● **What needs to be done**: Please return the lines word for word, beginning at the first line and stopping after the line that contains "click(x=1109, y=286)", with both of those lines included.

======== Dataset excerpts

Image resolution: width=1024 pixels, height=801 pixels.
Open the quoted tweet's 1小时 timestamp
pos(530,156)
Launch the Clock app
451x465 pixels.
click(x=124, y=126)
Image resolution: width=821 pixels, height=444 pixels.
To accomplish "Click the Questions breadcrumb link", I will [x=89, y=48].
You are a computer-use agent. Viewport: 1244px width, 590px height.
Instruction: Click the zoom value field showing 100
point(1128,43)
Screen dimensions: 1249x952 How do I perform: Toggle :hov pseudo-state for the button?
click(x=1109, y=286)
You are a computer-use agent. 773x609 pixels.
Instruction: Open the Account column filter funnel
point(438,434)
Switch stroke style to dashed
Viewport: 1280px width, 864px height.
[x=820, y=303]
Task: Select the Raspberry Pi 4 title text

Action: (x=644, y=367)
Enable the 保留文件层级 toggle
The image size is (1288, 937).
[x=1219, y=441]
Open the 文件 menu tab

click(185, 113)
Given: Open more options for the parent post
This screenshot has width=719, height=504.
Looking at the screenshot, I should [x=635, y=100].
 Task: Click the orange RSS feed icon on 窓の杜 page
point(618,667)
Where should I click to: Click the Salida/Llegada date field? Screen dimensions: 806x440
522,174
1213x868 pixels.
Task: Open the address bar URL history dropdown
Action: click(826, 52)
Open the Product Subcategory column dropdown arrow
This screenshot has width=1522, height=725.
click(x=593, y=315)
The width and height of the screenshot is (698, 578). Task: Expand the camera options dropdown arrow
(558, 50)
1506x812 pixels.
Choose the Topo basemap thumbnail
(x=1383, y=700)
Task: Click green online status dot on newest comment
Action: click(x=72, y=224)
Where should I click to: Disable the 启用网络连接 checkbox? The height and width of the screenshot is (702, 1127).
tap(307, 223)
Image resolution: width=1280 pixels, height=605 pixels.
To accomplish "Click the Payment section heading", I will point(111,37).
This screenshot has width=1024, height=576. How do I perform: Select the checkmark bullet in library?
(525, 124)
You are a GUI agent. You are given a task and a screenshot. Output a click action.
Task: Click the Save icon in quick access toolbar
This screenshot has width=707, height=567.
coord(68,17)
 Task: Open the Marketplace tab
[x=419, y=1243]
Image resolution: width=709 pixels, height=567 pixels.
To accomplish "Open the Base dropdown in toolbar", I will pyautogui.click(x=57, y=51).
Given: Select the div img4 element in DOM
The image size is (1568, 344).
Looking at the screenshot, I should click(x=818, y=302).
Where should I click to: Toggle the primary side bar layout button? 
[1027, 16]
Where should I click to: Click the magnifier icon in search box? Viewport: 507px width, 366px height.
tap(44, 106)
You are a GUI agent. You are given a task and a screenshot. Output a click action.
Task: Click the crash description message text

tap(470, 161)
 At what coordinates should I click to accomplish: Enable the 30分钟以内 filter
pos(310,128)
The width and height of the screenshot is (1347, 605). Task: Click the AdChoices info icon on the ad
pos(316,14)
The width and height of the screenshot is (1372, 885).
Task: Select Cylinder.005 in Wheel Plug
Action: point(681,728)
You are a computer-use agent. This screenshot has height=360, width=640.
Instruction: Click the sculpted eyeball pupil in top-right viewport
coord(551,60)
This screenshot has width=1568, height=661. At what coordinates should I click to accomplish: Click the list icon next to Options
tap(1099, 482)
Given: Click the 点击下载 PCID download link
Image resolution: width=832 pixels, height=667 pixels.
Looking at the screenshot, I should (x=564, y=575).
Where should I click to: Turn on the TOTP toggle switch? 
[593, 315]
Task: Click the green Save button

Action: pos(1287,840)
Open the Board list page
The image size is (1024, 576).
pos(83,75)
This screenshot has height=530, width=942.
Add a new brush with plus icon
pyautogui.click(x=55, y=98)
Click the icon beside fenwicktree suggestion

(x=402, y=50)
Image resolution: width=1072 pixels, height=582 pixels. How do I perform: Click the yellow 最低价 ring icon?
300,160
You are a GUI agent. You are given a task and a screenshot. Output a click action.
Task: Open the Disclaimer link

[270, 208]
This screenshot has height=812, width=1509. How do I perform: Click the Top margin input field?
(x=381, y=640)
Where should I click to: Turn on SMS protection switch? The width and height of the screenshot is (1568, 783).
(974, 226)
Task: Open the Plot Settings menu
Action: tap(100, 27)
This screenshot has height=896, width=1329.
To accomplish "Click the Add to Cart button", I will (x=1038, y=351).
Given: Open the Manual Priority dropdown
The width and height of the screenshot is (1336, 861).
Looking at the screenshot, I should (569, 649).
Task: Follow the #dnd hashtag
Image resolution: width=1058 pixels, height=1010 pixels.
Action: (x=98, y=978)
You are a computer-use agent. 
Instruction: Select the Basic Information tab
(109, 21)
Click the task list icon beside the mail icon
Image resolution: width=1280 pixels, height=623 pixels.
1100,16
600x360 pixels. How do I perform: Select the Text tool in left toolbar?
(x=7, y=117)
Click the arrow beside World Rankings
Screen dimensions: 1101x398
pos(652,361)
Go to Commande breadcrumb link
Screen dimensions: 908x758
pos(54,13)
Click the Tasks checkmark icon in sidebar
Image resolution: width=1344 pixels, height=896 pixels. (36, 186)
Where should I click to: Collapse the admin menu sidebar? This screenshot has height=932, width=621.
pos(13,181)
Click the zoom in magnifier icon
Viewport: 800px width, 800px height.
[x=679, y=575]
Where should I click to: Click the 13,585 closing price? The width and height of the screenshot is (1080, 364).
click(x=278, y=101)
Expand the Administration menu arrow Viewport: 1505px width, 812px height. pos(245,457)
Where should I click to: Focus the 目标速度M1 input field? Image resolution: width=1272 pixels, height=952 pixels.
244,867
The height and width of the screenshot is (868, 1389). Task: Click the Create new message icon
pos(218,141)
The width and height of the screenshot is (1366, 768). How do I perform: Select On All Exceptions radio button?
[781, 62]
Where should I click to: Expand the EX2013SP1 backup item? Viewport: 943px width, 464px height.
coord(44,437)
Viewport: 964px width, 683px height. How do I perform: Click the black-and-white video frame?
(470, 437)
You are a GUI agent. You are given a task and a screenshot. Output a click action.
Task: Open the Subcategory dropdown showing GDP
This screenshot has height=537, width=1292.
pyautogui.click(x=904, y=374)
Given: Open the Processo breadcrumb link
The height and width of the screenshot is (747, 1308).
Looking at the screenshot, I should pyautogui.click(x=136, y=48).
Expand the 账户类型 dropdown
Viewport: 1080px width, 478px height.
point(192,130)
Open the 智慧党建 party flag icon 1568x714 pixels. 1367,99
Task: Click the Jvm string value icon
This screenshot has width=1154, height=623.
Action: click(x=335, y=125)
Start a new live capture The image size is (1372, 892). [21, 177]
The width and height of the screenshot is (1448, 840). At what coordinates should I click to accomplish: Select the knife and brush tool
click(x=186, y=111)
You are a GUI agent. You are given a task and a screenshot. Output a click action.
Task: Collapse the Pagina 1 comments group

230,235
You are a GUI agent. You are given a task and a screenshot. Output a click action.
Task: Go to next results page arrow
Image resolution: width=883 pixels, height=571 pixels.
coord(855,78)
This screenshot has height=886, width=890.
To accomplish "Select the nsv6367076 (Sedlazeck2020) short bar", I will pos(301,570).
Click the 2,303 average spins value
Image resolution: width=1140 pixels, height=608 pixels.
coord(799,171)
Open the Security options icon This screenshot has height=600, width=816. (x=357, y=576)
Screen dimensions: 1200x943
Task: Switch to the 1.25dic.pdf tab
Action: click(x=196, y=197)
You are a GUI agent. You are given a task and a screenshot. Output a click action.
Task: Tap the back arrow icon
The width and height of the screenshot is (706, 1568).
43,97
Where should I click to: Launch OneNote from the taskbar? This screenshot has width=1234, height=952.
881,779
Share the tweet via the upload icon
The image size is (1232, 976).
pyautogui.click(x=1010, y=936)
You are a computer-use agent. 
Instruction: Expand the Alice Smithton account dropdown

================

● **Solution**:
Image resolution: width=1024 pixels, height=801 pixels.
Open the quoted tweet's 1小时 timestamp
pos(530,156)
Launch the Clock app
451x465 pixels.
click(x=124, y=126)
Image resolution: width=821 pixels, height=444 pixels.
To accomplish "Click the Questions breadcrumb link", I will [x=89, y=48].
You are a computer-use agent. Viewport: 1244px width, 590px height.
Instruction: Click the zoom value field showing 100
point(1128,43)
Screen dimensions: 1249x952 How do I perform: Toggle :hov pseudo-state for the button?
click(x=1109, y=286)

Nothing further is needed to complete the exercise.